Темнело, когда королевские войска пошли на приступ. И тотчас тысячи стрел, охваченных пламенем, словно карающие молнии, обрушились со стен на передние шеренги штурмующих. Ночь озарилась десятками, сотнями огней — это на стенах крепости запылала смола, наполнявшая большие крутобокие чаны. Минутой спустя первые из них, растекаясь огненной лавой, обрушились вниз на головы атакующих. Их крики потонули в топоте тысяч ног, в грохоте барабанов, в скрежете и звоне оружия, а пение тетив слилось в одну феерическую симфонию. Не имея лестниц, с одним, едва не развалившимся по дороге тараном, устилая трупами каменные плиты, заваливая своими телами крепостные рвы, россы, тем не менее, сумели завладеть одной из центральных башен и, добивая последние остатки врагов, забаррикадировали ведущие на лестницу двери.

— Андрей, сзади! — крикнул тяжело дышавший десятник, и сам едва увернувшись от удара, споткнулся и покатился на пол. А вовремя упреждённый им ратник отпрыгнул в сторону, развернулся и, молниеносным движением отбив рубящий удар орка, сразил его своим длинным мечом. Теперь его взгляд метнулся в поисках десятника. Оказалось, тот, перекатываясь по полу, едва успевал уворачиваться от короткого копья, скачущего вокруг него противника. В два прыжка преодолев разделяющее расстояние, Андрей выбил из рук орка копьё, улетевшее в широкое отверстие бойницы, и тут же ударом ноги отправил супостата вдогонку за упавшим с десятиметровой высоты оружием. Крик сверзившегося вниз орка заглушил треск разлетевшейся на части двери. Оба ратника мгновенно обернулись. В дверном проёме стояло страшное четырёхрукое чудовище — каменный урд. В каждой руке оно держало по большущей суковатой дубине.

— Это что за чудо-юдо? — оторопевший лейтенант-десятник при виде этой фигуры даже слегка попятился.

— Да пошло ты! — громко выкрикнул Андрей Иванович Дубов и, взмахнув мечом, рубанул чудище посередине одной из дубин. Да лучше бы ему было ударить по железу. От удара во все стороны полетели искры, кисть едва не разжалась от вспыхнувшей в ней боли. Дубов заскрежетал зубами и едва успел увернуться от обрушившегося на него дубья.

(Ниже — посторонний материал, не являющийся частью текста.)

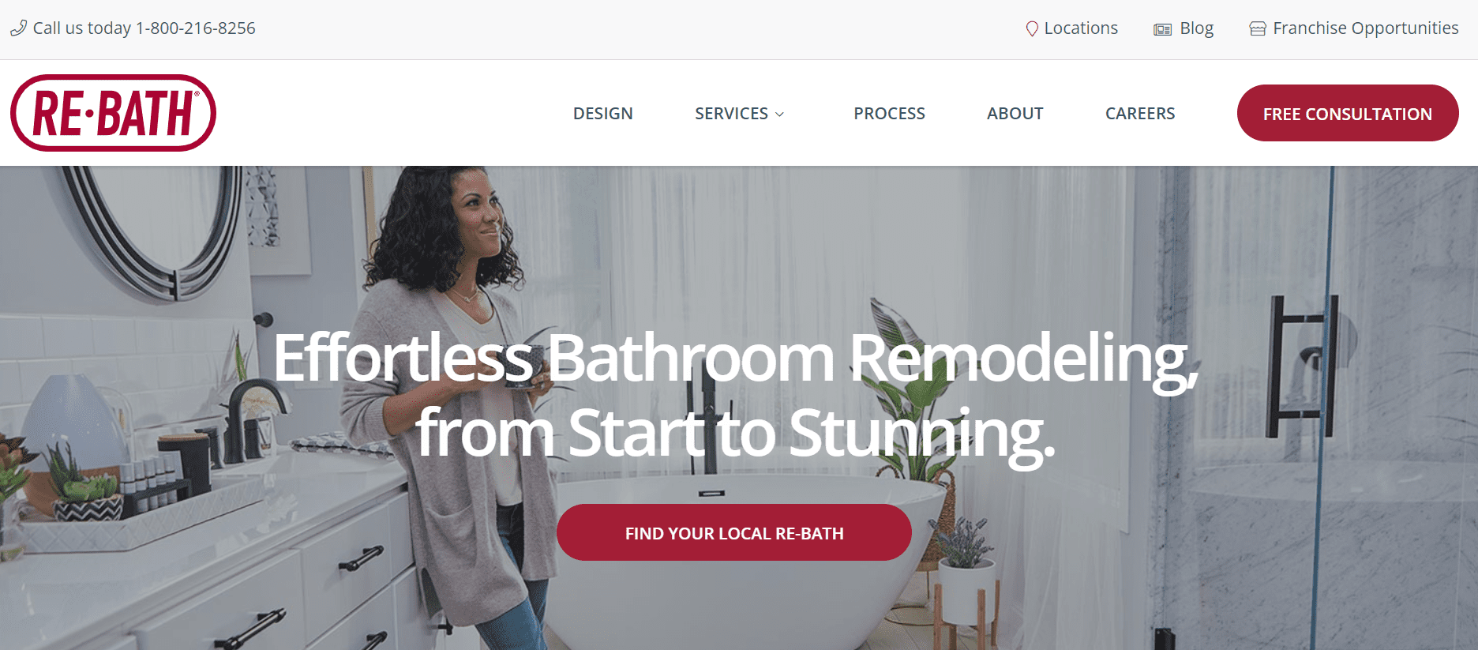Click the glass shower door handle in image
The height and width of the screenshot is (650, 1478).
pos(1301,366)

— Вот ведь угораздило! — ругнулся он и отскочил в сторону, уступая место другим, появившимся из-за его спины ратникам. Теперь народу на вершине башни стало больше. Сразу несколько солдат, поднявшись по сброшенной вниз веревочной лестнице, набросились на многорукого противника, но, увы, уже слышались быстрые шаги и тяжёлое дыхание множества поднимающихся снизу орков.

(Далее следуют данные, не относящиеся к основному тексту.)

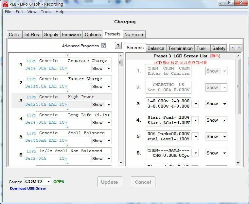
Task: Switch to the Termination tab
Action: 180,48
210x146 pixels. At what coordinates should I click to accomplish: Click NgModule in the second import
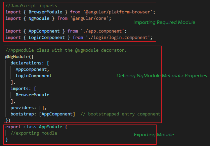point(39,18)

— Кончай с ним, ребята! — десятник проскользнул меж беспрестанно взлетающих дубинок и, извернувшись, вогнал свой клинок взревевшему урду по самую рукоятку в грудь. — Бей! — приказал он, силясь вытащить засевшее в рёбрах оружие.

Дубов пригнулся, поднырнув под руки противника, нанёс ему короткий удар в промежность. Чудище взвыло, швырнуло дубины оземь и, глухо завывая, бросилось вниз по лестнице, давя и расталкивая спешивших ему на подмогу орков.

— Не робей, ребята, сдюжим, не так ли? — попытался ободрить своих воинов десятник, но ратники, на глазах которых только вчера бесславно полегла вся королевская конница, угрюмо молчали. К чему слова, если у них осталось всего несколько мгновений, чтобы перевести дух — вновь возобновившиеся шаги по лестнице возвестили о приближении неприятеля.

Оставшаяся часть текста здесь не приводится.